La popularité durable de Joan Didion parmi les jeunes lecteurs d’aujourd’hui est un phénomène quelque peu mystérieux. Tant de types littéraires visiblement progressistes semblent l’adorer sans critique. Sérieusement ? Je pense toujours en moi-même, inquiet d’avoir mal entendu. Joan Didion, la contributrice du National Review ? Joan Didion, la nostalgique sociale du républicanisme de Goldwater ? Facilement perturbée par la contre-culture, méprisante de la libération des femmes, considérant John Wayne comme le parangon de l’attrait sexuel masculin ? Cette Joan Didion ? Enfin, je sais pourquoi je l’aime, mais vous ?
De toute évidence, l’image de Didion qui est entrée dans la conscience populaire — la Didion qui a posé pour Céline, pour qui une hagiographie Netflix a été réalisée, et qui fume langoureusement sur le capot de sa Corvette blanche sur des clichés en noir et blanc — est un objet facile pour (comme le diraient les jeunes eux-mêmes) une admiration exclusivement basée sur les ‘vibes’. Lors d’une récente vente aux enchères des effets personnels de Didion, qui a eu lieu peu de temps après sa mort en 2021, le lot 122, un ensemble de 13 carnets, s’est vendu pour 11 000 $. Le fait que les carnets étaient entièrement vierges semble être un témoignage approprié du grand respect creux accordé par des fans à la mode qui la valorisent plus pour son aura que pour ce qu’elle a écrit.
Très peu d’écrivains, bien sûr, méritent d’être jugés sur la base des fans et des acolytes qu’ils inspirent.

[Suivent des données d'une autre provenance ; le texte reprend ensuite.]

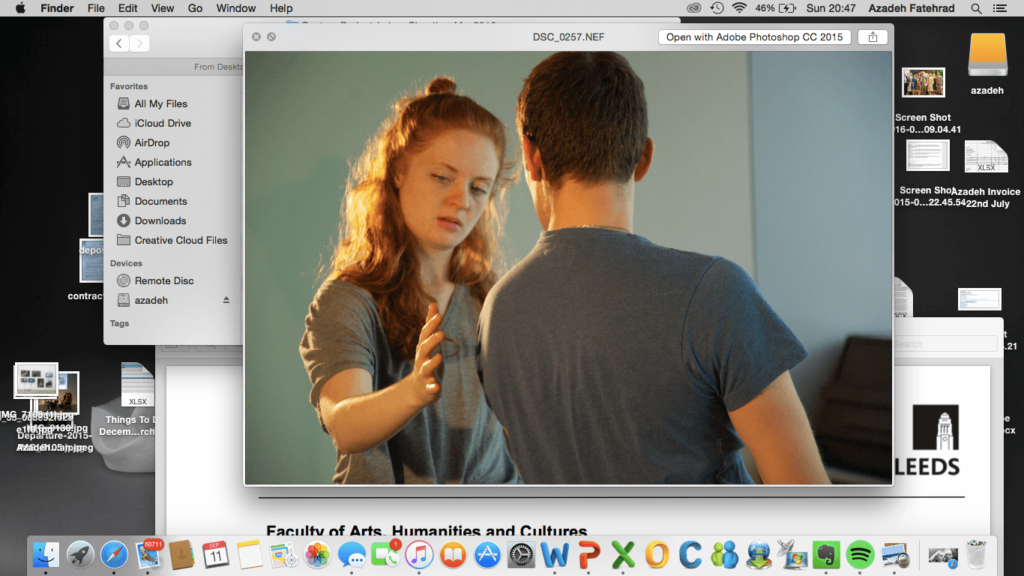Open the Window menu
Screen dimensions: 1024x576
click(236, 8)
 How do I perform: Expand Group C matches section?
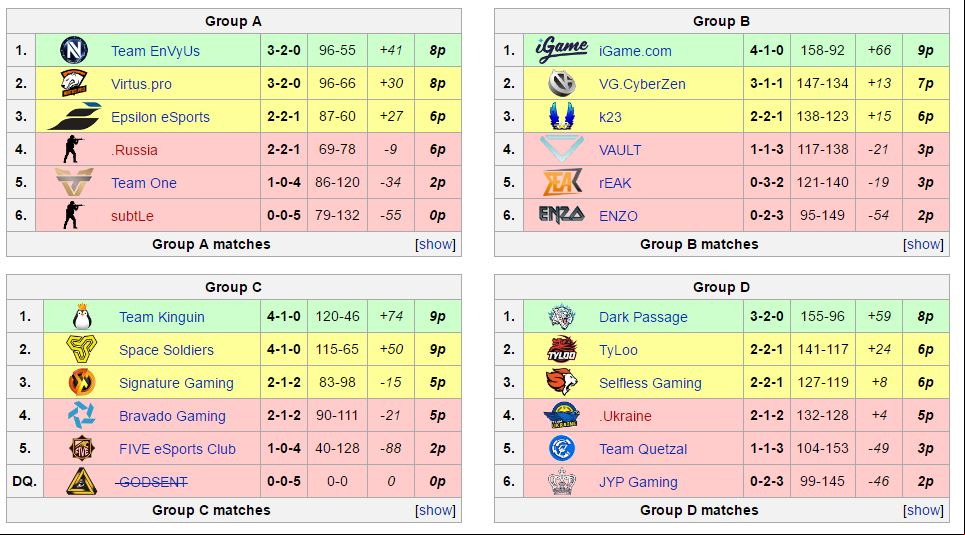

Que ce soit le cas pour Didion est plutôt fortement souligné par un mémoire récemment publié par l’écrivain américain Cory Leadbeater. The Uptown Local: Joy, death, and Joan Didion est son récit des neuf années passées en tant qu’assistant personnel de Didion, vivant gratuitement dans son magnifique appartement de l’Upper East Side. Alors qu’il était encore un étudiant en écriture créative peu distingué à Columbia, Leadbeater nous informe qu’il dînait avec les grands de New York, sa vie prenant la forme d’une ‘fantaisie ridicule’. En fait, il serait facile de lui en vouloir pour sa chance seule, si son livre ne fournissait pas une multitude d’autres raisons plus convaincantes.

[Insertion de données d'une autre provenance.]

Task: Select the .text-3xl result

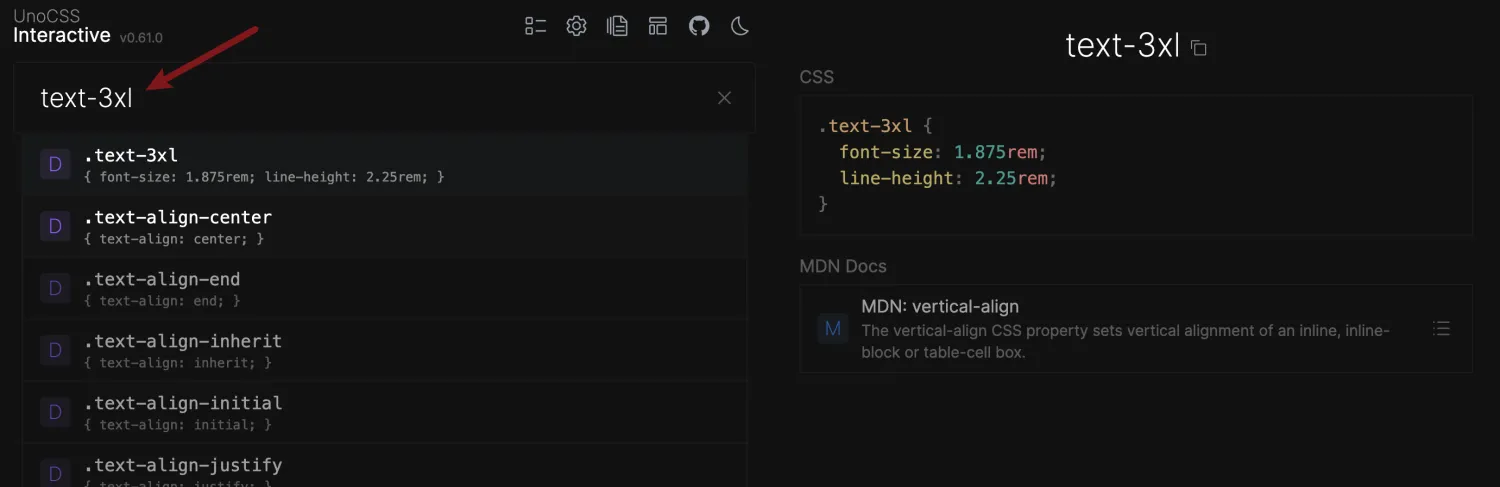Action: pos(384,165)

Cory Leadbeater a accompli quelque chose franchement remarquable. Il a vu Joan Didion presque tous les jours pendant neuf ans, et pourtant il n’a pas un seul propos intéressant ou original à son sujet. En fait, après quelques chapitres, elle disparaît presque. Au lieu de cela, nous en apprenons beaucoup sur l’enfance malheureuse, bien que non démunie, de Leadbeater dans le New Jersey ; son incapacité torturée à écrire un roman ; et sa haine envers son père difficile, qui l’a frappé enfant et a ensuite été emprisonné pour fraude immobilière. Le fait que Leadbeater mette Didion de côté n’est pas une preuve de tact envers son ancienne employeuse. « J’avoue, écrit-il, qu’il n’y a rien ni personne que je ne mettrais pas dans ce livre si cela signifiait que je pourrais créer quelque chose de beau et durable… Est-ce que ça a fonctionné ? »

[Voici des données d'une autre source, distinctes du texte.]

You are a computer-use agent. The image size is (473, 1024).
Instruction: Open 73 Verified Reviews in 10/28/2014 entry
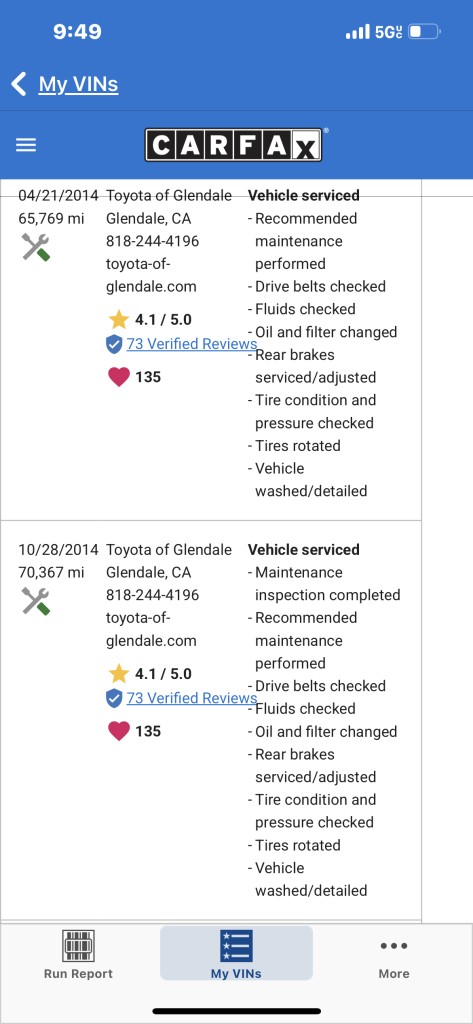191,698
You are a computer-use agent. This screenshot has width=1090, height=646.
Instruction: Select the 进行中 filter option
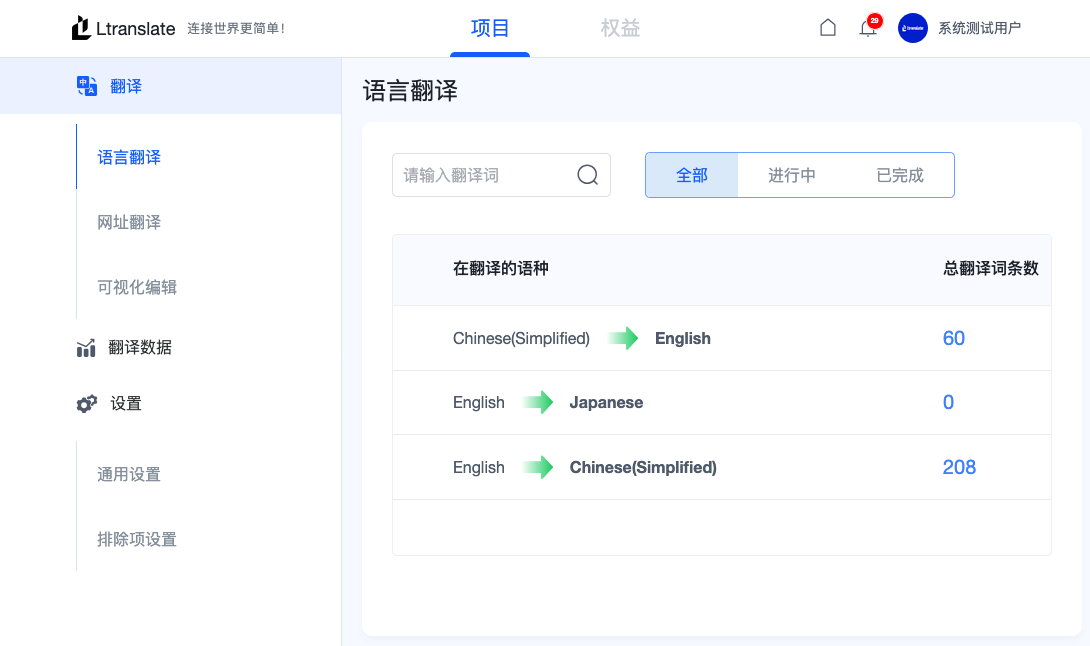[x=791, y=174]
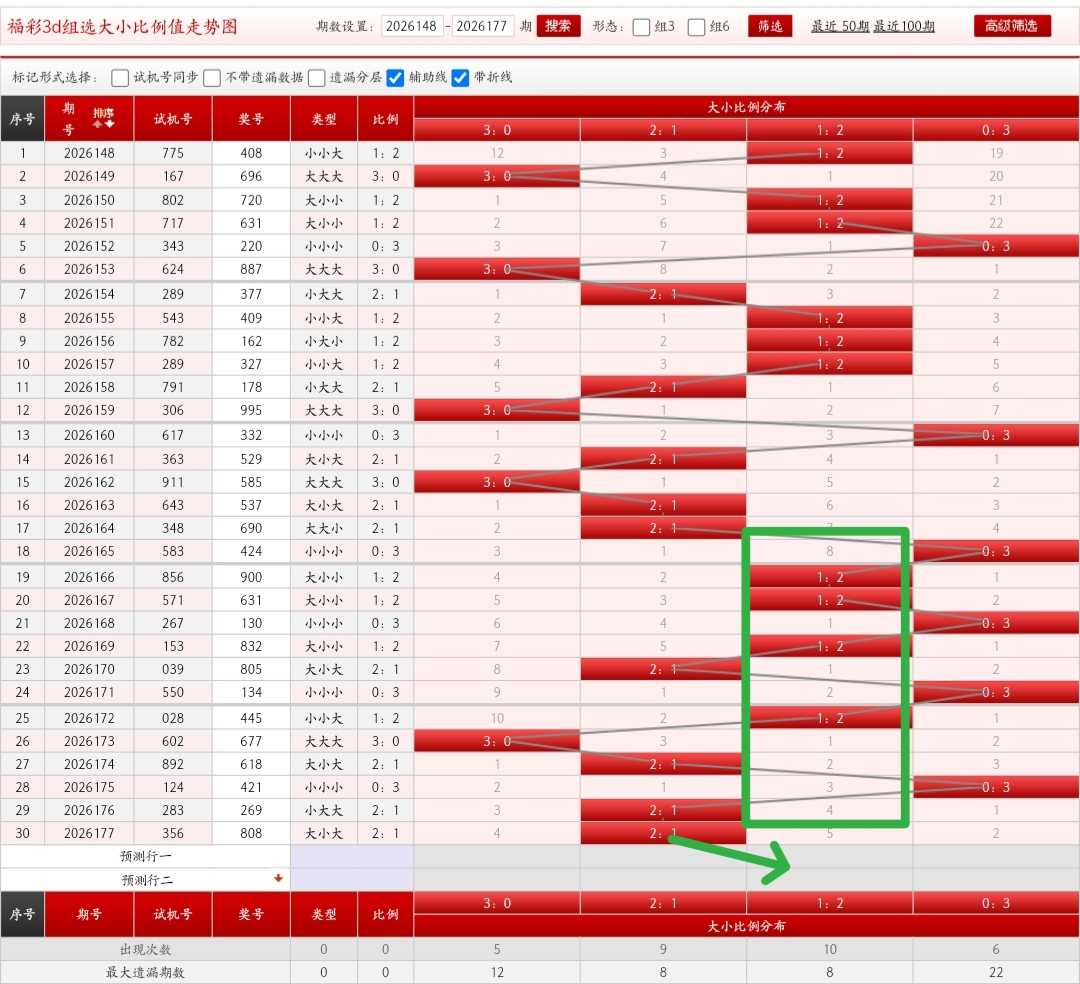1080x984 pixels.
Task: Select the red 1:2 cell in row 2026166
Action: tap(829, 577)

Eh bien, non. Ça n’a pas fonctionné. The Uptown Local est un livre incroyablement ennuyeux. Égocentrique au possible, il inflige une énorme punition au lecteur attiré par la promesse de découvrir quelque chose sur Joan Didion. Il faut cependant admettre que, à sa manière, le livre est étrangement représentatif du genre de non-fiction à la première personne hautement littéraire qui est produit en excès, dont les éditeurs semblent ne jamais se lasser d’infliger à ce qu’il reste du public de lecteurs contemporains.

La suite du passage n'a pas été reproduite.